Source material.
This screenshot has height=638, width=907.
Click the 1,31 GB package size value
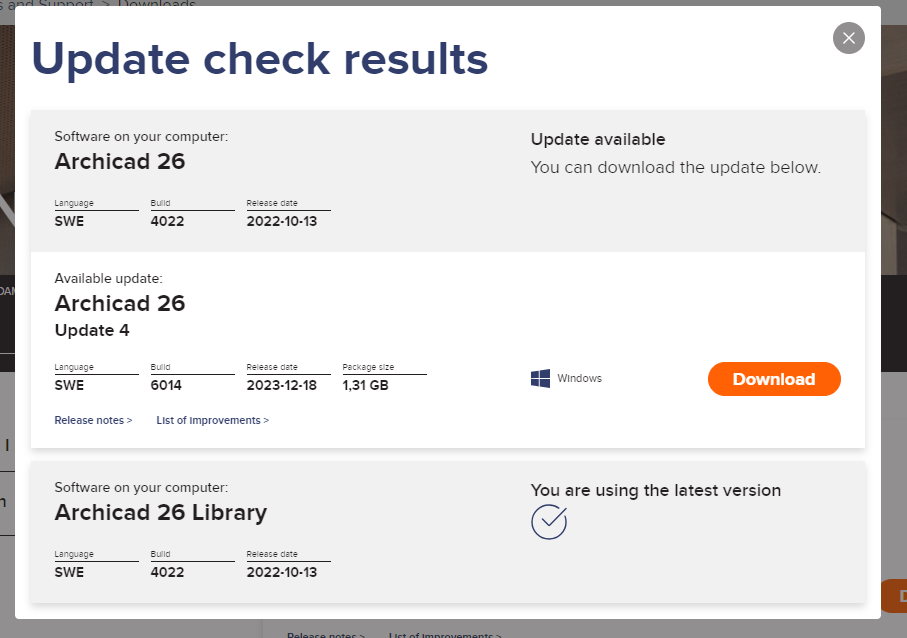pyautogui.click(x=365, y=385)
--
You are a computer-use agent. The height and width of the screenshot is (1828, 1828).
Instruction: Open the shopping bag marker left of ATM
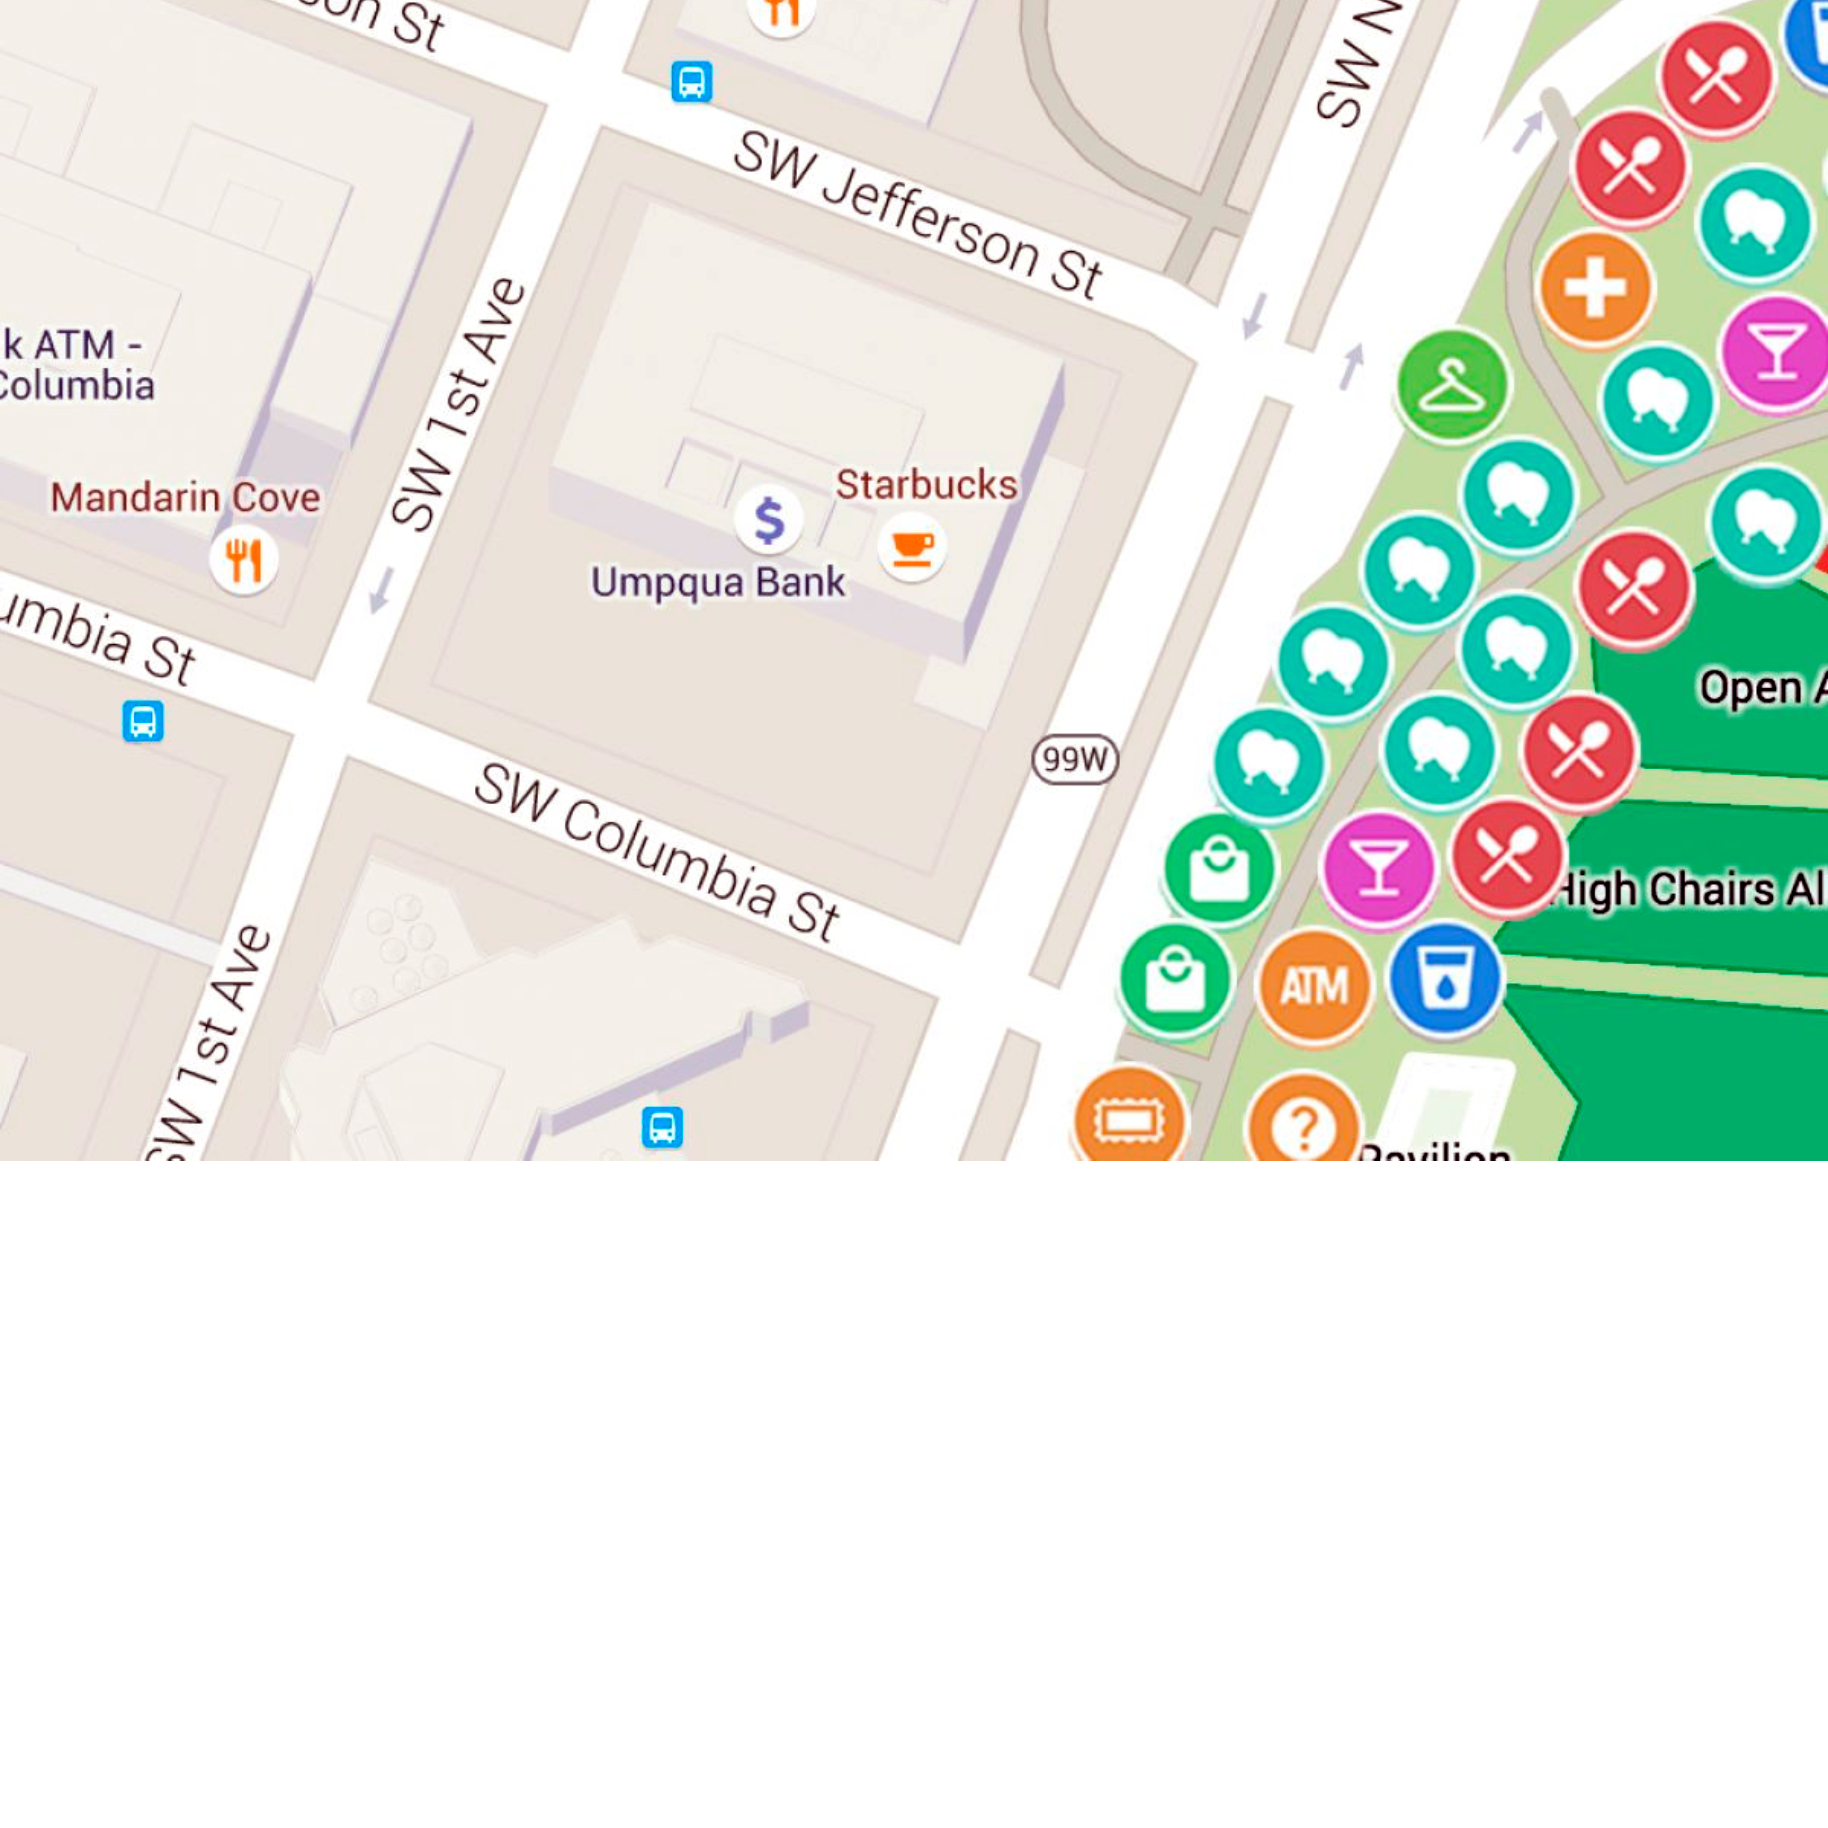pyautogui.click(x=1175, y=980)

Written problem. Begin at the row containing "This screenshot has height=638, width=907." and stop after the row containing "pyautogui.click(x=365, y=385)", then turn those rows into a numbered list with blank lines dropped. Leave out the pictures.

Exercise output.
1. This screenshot has height=638, width=907.
2. Click the 1,31 GB package size value
3. pyautogui.click(x=365, y=385)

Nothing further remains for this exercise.